* [BRIEF]: Across the data below, count every line where the string "computer" appears. Answer with the number alone.

* [DATASET EXCERPTS]:

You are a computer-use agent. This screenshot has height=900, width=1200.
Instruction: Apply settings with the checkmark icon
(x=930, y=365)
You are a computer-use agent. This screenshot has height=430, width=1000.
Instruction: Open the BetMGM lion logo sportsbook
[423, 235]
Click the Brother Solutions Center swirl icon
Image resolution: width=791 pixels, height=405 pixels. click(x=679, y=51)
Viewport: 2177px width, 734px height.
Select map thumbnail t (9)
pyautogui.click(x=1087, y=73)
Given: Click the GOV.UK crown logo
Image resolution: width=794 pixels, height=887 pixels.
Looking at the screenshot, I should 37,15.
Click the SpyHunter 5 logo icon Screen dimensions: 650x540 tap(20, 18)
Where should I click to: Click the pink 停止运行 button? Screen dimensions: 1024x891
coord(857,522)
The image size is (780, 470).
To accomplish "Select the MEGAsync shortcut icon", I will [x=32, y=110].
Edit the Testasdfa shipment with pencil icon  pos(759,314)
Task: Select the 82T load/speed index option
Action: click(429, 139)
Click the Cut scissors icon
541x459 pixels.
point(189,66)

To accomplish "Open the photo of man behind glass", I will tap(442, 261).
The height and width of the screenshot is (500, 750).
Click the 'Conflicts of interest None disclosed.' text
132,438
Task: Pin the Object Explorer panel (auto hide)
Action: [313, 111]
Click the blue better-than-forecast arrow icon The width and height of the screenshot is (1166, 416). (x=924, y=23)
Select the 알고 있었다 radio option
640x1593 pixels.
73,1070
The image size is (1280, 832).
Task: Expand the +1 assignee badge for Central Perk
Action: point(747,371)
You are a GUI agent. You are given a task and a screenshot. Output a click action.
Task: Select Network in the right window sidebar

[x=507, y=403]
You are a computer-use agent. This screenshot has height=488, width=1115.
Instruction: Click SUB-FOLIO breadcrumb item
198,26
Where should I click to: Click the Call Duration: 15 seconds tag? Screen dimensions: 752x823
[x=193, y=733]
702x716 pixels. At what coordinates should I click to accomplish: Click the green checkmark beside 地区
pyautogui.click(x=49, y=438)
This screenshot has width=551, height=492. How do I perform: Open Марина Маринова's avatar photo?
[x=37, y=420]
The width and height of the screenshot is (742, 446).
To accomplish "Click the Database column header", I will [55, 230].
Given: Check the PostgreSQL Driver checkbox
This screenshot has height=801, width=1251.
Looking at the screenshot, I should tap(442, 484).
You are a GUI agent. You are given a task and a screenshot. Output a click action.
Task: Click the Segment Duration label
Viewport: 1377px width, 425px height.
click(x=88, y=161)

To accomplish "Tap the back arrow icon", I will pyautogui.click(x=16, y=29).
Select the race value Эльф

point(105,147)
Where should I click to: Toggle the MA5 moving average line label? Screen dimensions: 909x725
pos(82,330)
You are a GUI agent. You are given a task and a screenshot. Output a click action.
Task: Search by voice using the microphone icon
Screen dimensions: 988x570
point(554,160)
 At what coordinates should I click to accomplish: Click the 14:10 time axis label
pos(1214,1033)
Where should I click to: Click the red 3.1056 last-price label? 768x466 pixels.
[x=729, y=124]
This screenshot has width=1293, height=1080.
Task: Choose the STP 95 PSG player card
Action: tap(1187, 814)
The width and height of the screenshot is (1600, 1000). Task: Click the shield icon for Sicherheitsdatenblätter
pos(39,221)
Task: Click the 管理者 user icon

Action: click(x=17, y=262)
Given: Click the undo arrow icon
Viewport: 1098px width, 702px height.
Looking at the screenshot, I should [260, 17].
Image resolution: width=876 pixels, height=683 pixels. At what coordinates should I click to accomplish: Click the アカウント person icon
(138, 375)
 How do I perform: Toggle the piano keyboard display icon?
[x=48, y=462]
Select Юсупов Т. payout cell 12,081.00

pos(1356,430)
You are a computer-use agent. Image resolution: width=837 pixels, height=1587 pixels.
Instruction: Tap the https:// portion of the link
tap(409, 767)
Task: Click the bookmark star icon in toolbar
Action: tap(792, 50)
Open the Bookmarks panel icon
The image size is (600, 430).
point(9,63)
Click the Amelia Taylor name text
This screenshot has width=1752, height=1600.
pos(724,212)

* [RESULT OF THIS TASK]: 4